A melhor forma de reparar esse erro que está em curso no Senado é eliminar todos os artigos do projeto de lei que equiparam a web ao rádio e à TV.

Mas, nesse caso, os políticos tradicionais ficariam muito expostos. É esse o medo deles. É o Brasil criando o modelo bolivariano de internet.

Parece que a rapaziada só se mobiliza quando é ameaçada de não poder mais baixar o último capítulo de Lost ou o disco do Little Joy. Faz sentido. Política fede a naftalina. Tem muito menos charme do que open source e luta contra o copyright.
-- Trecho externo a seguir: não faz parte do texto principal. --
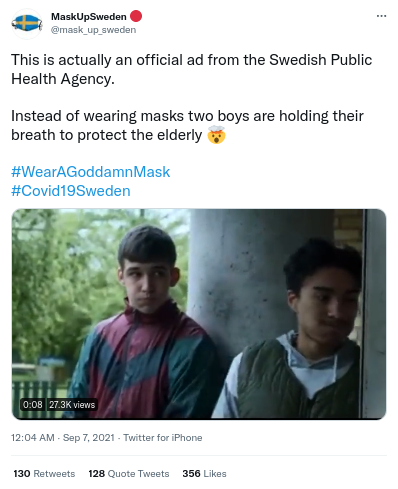Open the Twitter for iPhone source link

pyautogui.click(x=163, y=438)
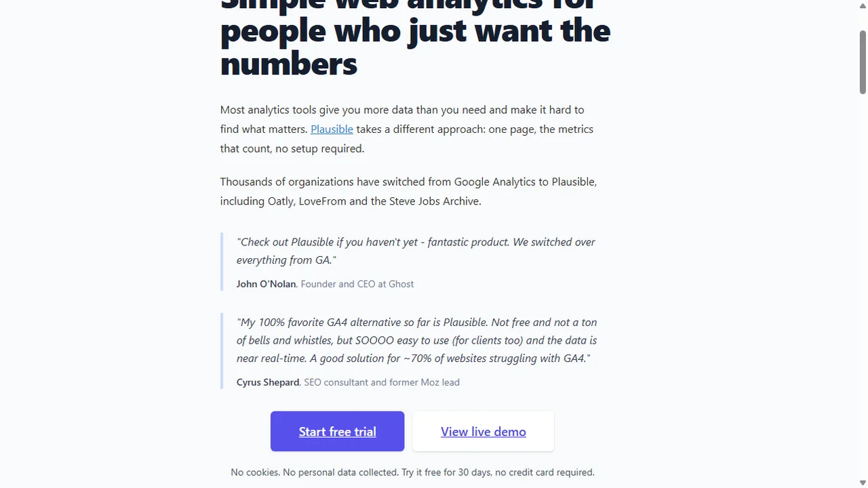
Task: Click the empty scrollbar track below the thumb
Action: coord(863,285)
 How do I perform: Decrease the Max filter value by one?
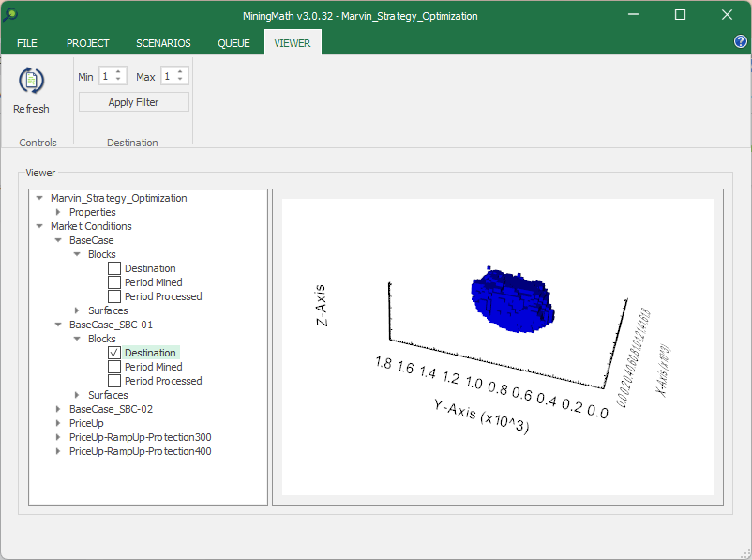(x=180, y=80)
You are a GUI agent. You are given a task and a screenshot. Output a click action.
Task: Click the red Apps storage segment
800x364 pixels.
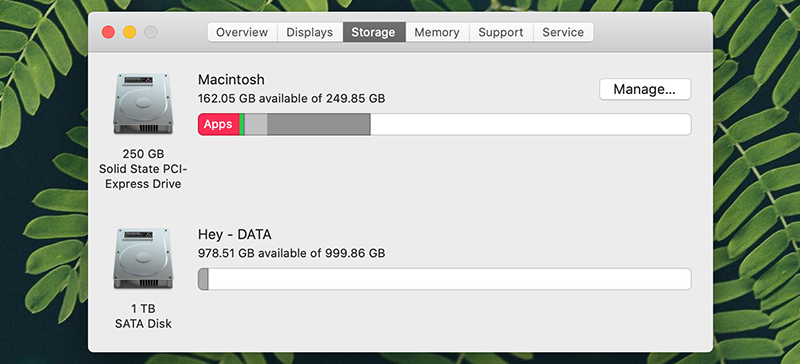218,125
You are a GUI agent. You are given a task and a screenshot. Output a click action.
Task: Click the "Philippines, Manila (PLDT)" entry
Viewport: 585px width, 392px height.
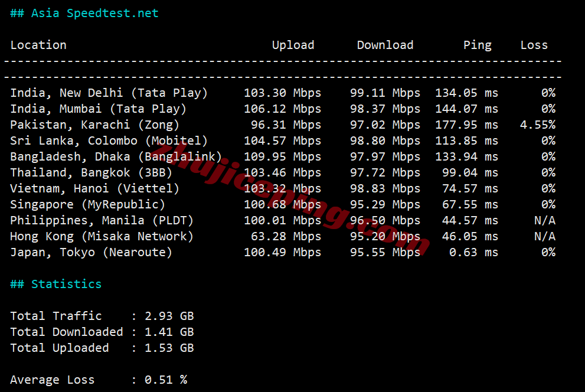coord(101,220)
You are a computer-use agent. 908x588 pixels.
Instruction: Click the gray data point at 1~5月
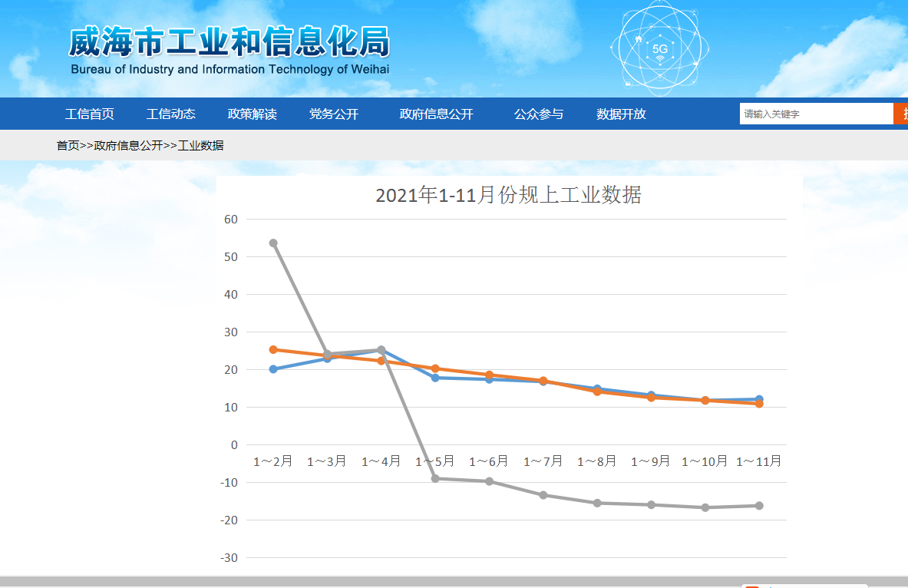(435, 478)
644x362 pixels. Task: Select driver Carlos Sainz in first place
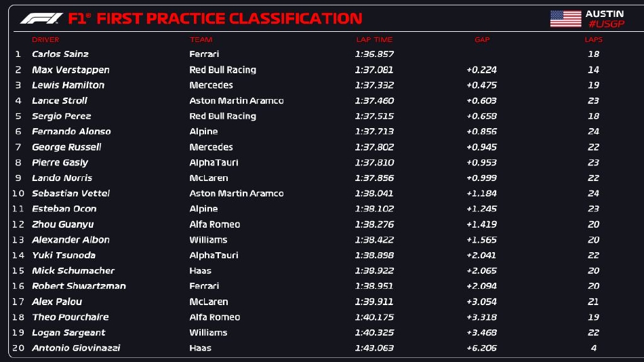tap(60, 54)
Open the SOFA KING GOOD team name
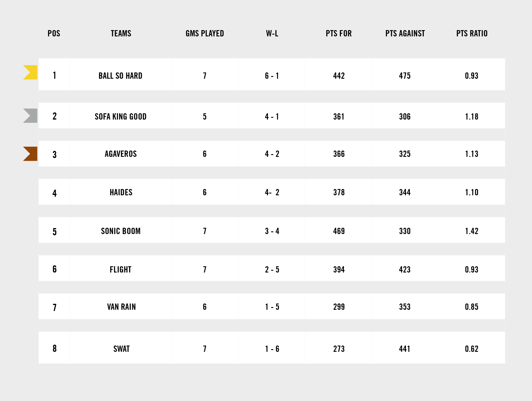The width and height of the screenshot is (532, 401). tap(121, 117)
Momento é de pressionar o Congresso

As últimas semanas trouxeram fortes emoções para a nerdosfera. Primeiro, o presidente Lula classificou o projeto da Lei Azeredo como “censura”. É um dos mais fortes sinais de que a mobilização contra o Projeto da Lei de Cibercrimes está dando resultados. A expectativa é grande, porque como chefe do executivo Lula tem poder de veto sobre artigos ou toda a lei, caso seja aprovada pelo Congresso. Mais importante, o Congresso entendeu o recado e já se fala em defenestrar o PL 89/2003 ou reformular o projeto e reapresentá-lo ao Senado. O relato do Sérgio Amadeu sobre a mesma reunião entre sociedade civil, Polícia Federal e o relator do projeto, porém, não permite otimismo total. Tanto a PF quanto o relator demonstraram bastante ignorância sobre as consequências da lei e sobre o funcionamento da Internet. É de tirar o sono esse vislumbre de como são feitas as leis e as salsichas no Brasil.

Portanto, é preciso seguir na mobilização, aproveitando as declarações de Lula para bombardear os parlamentares com manifestações de repúdio ao PL 89/2003 e pedindo a inclusão da proposta redigida pela Fundação Getúlio Vargas, certamente uma instituição dotada de maior capacidade técnica para isso.
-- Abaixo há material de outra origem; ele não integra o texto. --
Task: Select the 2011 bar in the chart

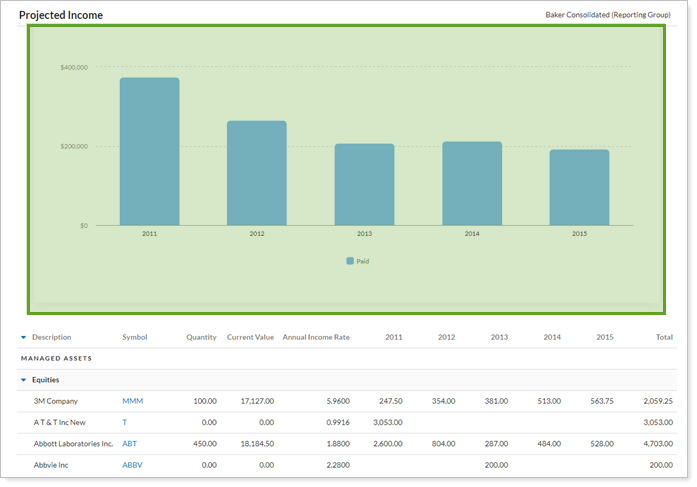Action: click(149, 151)
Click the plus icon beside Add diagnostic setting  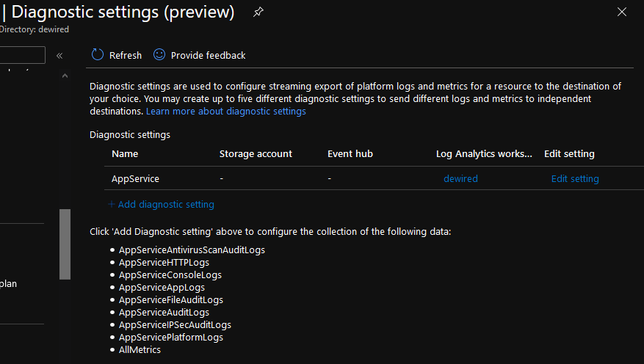[112, 204]
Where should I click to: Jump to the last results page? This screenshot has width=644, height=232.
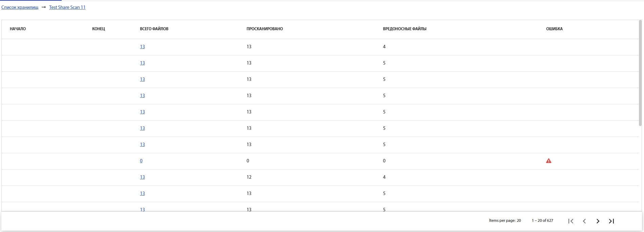pos(611,221)
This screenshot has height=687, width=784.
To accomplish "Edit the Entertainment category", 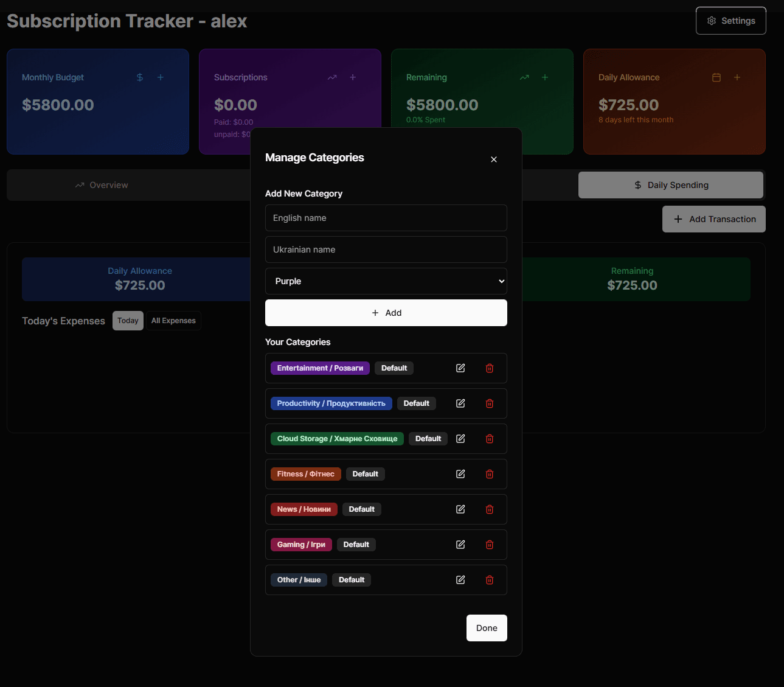I will (x=460, y=368).
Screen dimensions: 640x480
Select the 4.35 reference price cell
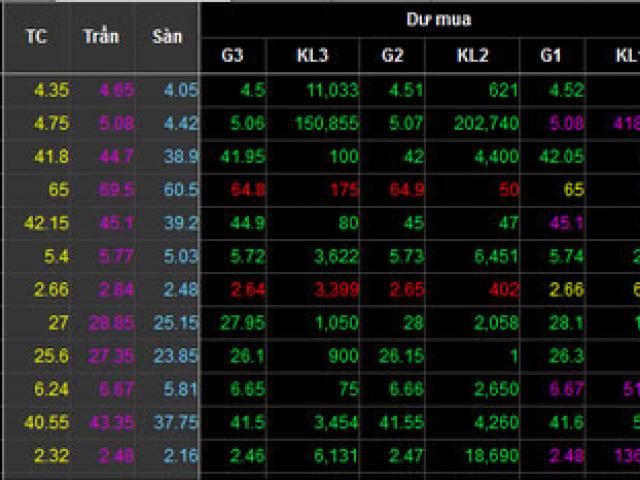(51, 91)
Também é preciso mobilizar-se contra a proposta de legislação eleitoral para a Internet atualmente em gestação no Congresso. A redação inicial se mostra extremamente restritiva ao direito de expressão da opinião política por parte do cidadão no período eleitoral. De novo, o problema é a quase completa ignorância da maioria dos deputados e senadores em relação aos processos de comunicação mediada por computador. O projeto deve ser votado antes do dia 18 de julho, então é preciso fazer pressão imediatamente. Sugiro enviar mensagens aos congressistas. Um modelo de carta pode ser encontrado nesta petição pela liberdade de informação e opinião nas eleições de 2010.

Um parênteses final: Lula fez as afirmações sobre a Lei Azeredo durante uma visita ao Fórum Internacional do Software Livre, em Porto Alegre. É um ato de chancela política inegavelmente importante para as idéias e propostas dos participantes do fórum, mas o isolamento da área do FISL pela equipe de segurança acabou inviabilizando quase um dia inteiro de palestras e discussões e prejudicando os 6 mil inscritos. Imperdoável num evento que prega justamente a liberdade de informação e colaboracionismo. Não que Lula pudesse dispensar a segurança, mas poderia ter dispensado o uso da área do FISL — até porque havia o teatro do Centro de Eventos da PUCRS a poucos metros dali e diversos outros auditórios disponíveis no campus. Enfim, ao menos o lucro político foi grande.